Monday, Mar. 17, 1986
A Vision of Steely Finesse
By ROBERT HUGHES
"My first memory is of the brightness of light, light all around," the painter wrote as she was approaching her 90s. She had been nine months old, sitting among white pillows outside her parents' farmhouse in the wheat country near Sun Prairie, Wis.; the Civil War had ended less than 25 years before, the Ford was not invented, and Picasso was six. That infant memory of brightness would irradiate her work for the best part of a century, leaving no doubt, when Georgia O'Keeffe died last week in Santa Fe at the age of 98, that one of the great American lives had ended.
O'Keeffe's career was unique in the annals of American art, for several combining reasons. The first, and most obvious, was its length. It embraced the whole history of modernism in America.

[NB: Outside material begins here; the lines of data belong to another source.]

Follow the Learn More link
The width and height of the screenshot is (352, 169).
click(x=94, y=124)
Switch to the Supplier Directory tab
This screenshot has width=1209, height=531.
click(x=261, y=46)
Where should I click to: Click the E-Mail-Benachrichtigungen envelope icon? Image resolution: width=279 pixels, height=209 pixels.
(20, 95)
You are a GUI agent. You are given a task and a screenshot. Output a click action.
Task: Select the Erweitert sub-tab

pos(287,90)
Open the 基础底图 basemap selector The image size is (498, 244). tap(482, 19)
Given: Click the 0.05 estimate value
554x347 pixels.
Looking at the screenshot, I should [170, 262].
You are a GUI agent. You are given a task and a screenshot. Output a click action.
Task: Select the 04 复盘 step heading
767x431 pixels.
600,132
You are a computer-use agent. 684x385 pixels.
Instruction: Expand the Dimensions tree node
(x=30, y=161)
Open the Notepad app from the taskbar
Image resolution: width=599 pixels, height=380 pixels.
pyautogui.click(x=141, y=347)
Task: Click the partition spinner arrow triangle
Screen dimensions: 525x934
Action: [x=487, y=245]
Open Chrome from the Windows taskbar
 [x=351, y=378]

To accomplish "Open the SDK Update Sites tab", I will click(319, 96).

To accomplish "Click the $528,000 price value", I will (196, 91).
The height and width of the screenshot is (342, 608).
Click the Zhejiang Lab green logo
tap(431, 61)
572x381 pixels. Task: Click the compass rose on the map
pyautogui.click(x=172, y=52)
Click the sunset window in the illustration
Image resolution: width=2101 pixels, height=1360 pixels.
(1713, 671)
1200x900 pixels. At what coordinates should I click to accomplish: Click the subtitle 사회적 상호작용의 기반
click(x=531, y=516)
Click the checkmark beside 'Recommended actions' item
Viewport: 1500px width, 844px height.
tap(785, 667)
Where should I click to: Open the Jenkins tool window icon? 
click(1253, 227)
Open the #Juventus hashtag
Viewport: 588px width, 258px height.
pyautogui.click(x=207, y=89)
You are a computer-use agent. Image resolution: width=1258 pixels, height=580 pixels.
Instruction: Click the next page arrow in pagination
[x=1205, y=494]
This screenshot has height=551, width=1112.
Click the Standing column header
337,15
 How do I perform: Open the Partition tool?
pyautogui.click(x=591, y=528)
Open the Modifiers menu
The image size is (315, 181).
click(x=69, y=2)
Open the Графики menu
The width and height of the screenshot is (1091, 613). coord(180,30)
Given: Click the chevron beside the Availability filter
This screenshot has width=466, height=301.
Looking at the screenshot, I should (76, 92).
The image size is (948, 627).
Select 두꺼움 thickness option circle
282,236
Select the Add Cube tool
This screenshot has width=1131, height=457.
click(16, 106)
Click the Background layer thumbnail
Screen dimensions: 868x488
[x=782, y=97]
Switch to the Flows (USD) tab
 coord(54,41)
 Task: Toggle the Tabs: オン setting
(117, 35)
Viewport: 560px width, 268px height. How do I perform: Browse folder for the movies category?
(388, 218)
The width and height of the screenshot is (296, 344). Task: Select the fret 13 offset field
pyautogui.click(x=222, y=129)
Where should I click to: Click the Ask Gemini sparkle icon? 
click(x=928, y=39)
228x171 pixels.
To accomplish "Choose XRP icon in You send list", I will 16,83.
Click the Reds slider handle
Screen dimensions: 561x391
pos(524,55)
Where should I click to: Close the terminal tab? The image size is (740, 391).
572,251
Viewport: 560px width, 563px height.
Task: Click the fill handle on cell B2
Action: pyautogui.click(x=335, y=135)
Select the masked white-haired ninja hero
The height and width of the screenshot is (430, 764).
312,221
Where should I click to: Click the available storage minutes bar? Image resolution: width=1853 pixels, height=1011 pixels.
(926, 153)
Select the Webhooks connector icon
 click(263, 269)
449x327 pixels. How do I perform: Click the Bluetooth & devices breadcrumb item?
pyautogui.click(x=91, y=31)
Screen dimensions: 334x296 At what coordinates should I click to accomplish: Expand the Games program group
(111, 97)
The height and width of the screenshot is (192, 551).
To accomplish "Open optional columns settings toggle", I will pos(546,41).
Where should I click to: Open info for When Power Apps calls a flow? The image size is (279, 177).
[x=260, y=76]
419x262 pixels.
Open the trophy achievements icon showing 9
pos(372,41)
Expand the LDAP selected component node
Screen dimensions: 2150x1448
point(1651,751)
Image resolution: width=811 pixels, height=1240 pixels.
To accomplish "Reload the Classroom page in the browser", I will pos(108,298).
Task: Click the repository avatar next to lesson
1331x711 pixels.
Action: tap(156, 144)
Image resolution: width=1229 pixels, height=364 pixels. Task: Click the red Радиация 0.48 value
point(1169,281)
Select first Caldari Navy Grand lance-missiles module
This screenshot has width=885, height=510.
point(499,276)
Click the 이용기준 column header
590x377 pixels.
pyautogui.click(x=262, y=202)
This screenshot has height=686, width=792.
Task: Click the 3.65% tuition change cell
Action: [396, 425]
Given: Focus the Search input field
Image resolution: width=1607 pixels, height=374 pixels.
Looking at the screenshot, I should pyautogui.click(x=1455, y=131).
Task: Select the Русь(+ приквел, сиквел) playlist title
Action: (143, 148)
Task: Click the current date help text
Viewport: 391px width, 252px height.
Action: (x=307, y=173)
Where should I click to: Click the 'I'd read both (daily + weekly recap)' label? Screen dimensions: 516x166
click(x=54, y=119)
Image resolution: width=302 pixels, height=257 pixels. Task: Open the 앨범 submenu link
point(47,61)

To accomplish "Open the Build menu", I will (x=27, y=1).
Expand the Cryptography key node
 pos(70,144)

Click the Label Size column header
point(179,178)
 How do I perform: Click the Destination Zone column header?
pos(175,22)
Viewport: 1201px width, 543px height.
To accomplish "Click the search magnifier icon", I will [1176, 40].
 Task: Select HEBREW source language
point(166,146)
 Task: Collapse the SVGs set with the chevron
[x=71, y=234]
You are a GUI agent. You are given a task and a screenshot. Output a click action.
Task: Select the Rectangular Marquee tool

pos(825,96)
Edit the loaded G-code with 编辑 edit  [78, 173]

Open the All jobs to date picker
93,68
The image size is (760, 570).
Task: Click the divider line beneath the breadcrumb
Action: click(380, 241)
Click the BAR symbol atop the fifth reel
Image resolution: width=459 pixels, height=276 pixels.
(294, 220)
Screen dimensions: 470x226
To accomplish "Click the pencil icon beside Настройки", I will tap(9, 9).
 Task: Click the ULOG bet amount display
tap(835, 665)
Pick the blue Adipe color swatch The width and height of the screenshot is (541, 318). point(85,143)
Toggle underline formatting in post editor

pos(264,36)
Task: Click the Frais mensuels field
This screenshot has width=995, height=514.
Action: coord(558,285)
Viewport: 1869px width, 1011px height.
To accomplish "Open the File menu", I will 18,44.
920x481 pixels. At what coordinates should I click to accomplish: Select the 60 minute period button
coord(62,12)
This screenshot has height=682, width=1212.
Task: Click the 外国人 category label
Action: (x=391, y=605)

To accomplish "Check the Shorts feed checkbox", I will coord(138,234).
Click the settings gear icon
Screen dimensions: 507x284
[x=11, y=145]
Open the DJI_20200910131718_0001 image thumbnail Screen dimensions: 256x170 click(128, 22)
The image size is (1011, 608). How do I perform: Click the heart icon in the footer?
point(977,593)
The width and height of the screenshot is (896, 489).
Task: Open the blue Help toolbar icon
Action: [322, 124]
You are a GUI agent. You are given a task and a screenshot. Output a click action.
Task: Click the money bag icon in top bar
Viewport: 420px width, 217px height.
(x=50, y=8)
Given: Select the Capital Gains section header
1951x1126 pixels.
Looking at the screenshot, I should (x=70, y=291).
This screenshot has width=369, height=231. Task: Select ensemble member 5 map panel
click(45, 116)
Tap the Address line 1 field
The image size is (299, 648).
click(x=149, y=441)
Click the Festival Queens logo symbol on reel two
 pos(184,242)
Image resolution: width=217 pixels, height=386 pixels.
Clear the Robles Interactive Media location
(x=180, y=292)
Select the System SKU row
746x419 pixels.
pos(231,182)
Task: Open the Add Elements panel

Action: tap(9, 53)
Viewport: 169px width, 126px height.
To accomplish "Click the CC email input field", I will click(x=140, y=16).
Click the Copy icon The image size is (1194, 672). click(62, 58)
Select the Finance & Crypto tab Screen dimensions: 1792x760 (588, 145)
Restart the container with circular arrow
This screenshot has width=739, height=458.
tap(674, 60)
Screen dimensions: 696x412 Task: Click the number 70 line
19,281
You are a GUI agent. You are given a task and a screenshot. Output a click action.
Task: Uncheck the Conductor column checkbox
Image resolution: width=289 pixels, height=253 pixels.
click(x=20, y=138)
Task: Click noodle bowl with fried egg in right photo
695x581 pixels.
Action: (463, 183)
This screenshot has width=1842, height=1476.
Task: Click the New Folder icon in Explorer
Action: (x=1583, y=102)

Between 1916, when a friend took a bundle of her drawings to Alfred Stieglitz at the 291 Gallery in New York City, and 1976, when encroaching blindness forced her to more or less give up painting, O'Keeffe remained either a vivid presence or, in her later years of isolation on her ranch in Abiquiu, N. Mex., a formidable and revered absence.
The second was its tenacious originality. O'Keeffe was as thoroughly American as Joan Miro -- whose clarity and depth of space her work sometimes distantly recalled -- was Catalan; her paintings remind those sated with cross-cultural quotation that major art is more apt to spring from deep allegiances to specific experience than from isms. She did not go to Europe until she was 65. When she saw Mont Ste.-Victoire from Cezanne's studio above Aix-en-Provence, she characteristically called it "a poor little mountain" -- which it is, in a way, compared with the landscapes that surround her Ghost Ranch -- and wondered why so many words had been piled on it. Before her 30th birthday, in small watercolors of epic space like Light Coming on the Plains, 1917, she had become seraphically modernist without imitating cubism, fauvism or any other transatlantic recipes.
With O'Keeffe, vision preceded style, and her works escape the provincial air that clings to some early American modernism ("Colonial Cubism," in Stuart Davis' mordant phrase). Her main stylistic affinities are less with other American or European painting than with photography: the work of Stieglitz, but especially of her friends Paul Strand and Edward Weston, obsessed with sharp focus, clear emblematic shapes of stone, bone and weathered root, the far telescoped into the near. Her America was a more stripped, fundamental and varied place than anything one can find in "regional" painting of the '30s. She made indelible images of the city, such as her views of and from the Shelton Hotel in New York City in the '20s, which convey the hard-edged, Promethean power of Manhattan. O'Keeffe spent part of every year in New York City until 1949, but the landscape she made most completely her own, through more than 50 years of scrutiny and reverie, was that of New Mexico. She went there for the first time in 1929, and it never let her go. The windy space, the towering cloud architecture, the wrinkled hills "like a mile of elephants," as she once put it, and the reduction of all organic form to sweeping, compressed epitomes lend her paintings something of the grandeur of 19th century panoramic landscapes.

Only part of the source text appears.